Retype the data exactly. Spelling and punctuation stay as they are.

EXTRACTED ENTRIES:
====================

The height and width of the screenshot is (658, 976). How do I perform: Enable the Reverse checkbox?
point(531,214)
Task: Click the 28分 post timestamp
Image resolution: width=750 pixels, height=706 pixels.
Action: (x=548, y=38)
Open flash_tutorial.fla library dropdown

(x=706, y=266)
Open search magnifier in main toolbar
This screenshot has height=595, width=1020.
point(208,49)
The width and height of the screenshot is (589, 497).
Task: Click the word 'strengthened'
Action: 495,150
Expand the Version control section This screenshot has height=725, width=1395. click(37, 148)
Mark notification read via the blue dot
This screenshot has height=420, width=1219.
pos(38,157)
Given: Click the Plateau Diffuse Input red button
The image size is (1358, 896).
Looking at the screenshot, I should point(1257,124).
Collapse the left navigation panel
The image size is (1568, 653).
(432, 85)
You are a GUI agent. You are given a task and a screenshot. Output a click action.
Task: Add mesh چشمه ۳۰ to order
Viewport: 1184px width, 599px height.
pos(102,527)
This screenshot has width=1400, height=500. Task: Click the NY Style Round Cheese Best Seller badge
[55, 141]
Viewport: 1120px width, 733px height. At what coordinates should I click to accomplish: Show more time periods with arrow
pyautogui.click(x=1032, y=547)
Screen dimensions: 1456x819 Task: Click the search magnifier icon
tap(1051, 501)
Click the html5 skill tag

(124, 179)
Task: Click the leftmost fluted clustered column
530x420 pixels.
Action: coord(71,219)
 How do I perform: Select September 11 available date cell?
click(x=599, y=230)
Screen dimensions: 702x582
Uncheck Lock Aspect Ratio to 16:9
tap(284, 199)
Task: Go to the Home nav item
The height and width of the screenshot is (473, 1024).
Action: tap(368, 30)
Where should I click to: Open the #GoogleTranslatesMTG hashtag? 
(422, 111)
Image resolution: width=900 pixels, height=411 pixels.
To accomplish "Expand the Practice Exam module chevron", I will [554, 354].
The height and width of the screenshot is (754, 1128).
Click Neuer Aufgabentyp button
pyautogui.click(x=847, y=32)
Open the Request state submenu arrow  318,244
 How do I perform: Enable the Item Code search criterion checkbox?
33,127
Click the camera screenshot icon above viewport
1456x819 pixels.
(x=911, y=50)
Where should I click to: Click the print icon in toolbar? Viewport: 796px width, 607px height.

====================

EXERCISE RESPONSE:
The height and width of the screenshot is (658, 976). How do I perform: Enable the Reverse checkbox?
point(531,214)
Task: Click the 28分 post timestamp
Image resolution: width=750 pixels, height=706 pixels.
Action: (x=548, y=38)
Open flash_tutorial.fla library dropdown

(x=706, y=266)
Open search magnifier in main toolbar
This screenshot has height=595, width=1020.
point(208,49)
The width and height of the screenshot is (589, 497).
Task: Click the word 'strengthened'
Action: 495,150
Expand the Version control section This screenshot has height=725, width=1395. click(37, 148)
Mark notification read via the blue dot
This screenshot has height=420, width=1219.
pos(38,157)
Given: Click the Plateau Diffuse Input red button
The image size is (1358, 896).
Looking at the screenshot, I should point(1257,124).
Collapse the left navigation panel
The image size is (1568, 653).
(432, 85)
You are a GUI agent. You are given a task and a screenshot. Output a click action.
Task: Add mesh چشمه ۳۰ to order
Viewport: 1184px width, 599px height.
pos(102,527)
This screenshot has width=1400, height=500. Task: Click the NY Style Round Cheese Best Seller badge
[55, 141]
Viewport: 1120px width, 733px height. At what coordinates should I click to accomplish: Show more time periods with arrow
pyautogui.click(x=1032, y=547)
Screen dimensions: 1456x819 Task: Click the search magnifier icon
tap(1051, 501)
Click the html5 skill tag

(124, 179)
Task: Click the leftmost fluted clustered column
530x420 pixels.
Action: coord(71,219)
 How do I perform: Select September 11 available date cell?
click(x=599, y=230)
Screen dimensions: 702x582
Uncheck Lock Aspect Ratio to 16:9
tap(284, 199)
Task: Go to the Home nav item
The height and width of the screenshot is (473, 1024).
Action: tap(368, 30)
Where should I click to: Open the #GoogleTranslatesMTG hashtag? 
(422, 111)
Image resolution: width=900 pixels, height=411 pixels.
To accomplish "Expand the Practice Exam module chevron", I will [554, 354].
The height and width of the screenshot is (754, 1128).
Click Neuer Aufgabentyp button
pyautogui.click(x=847, y=32)
Open the Request state submenu arrow  318,244
 How do I perform: Enable the Item Code search criterion checkbox?
33,127
Click the camera screenshot icon above viewport
1456x819 pixels.
(x=911, y=50)
Where should I click to: Click the print icon in toolbar? Viewport: 796px width, 607px height.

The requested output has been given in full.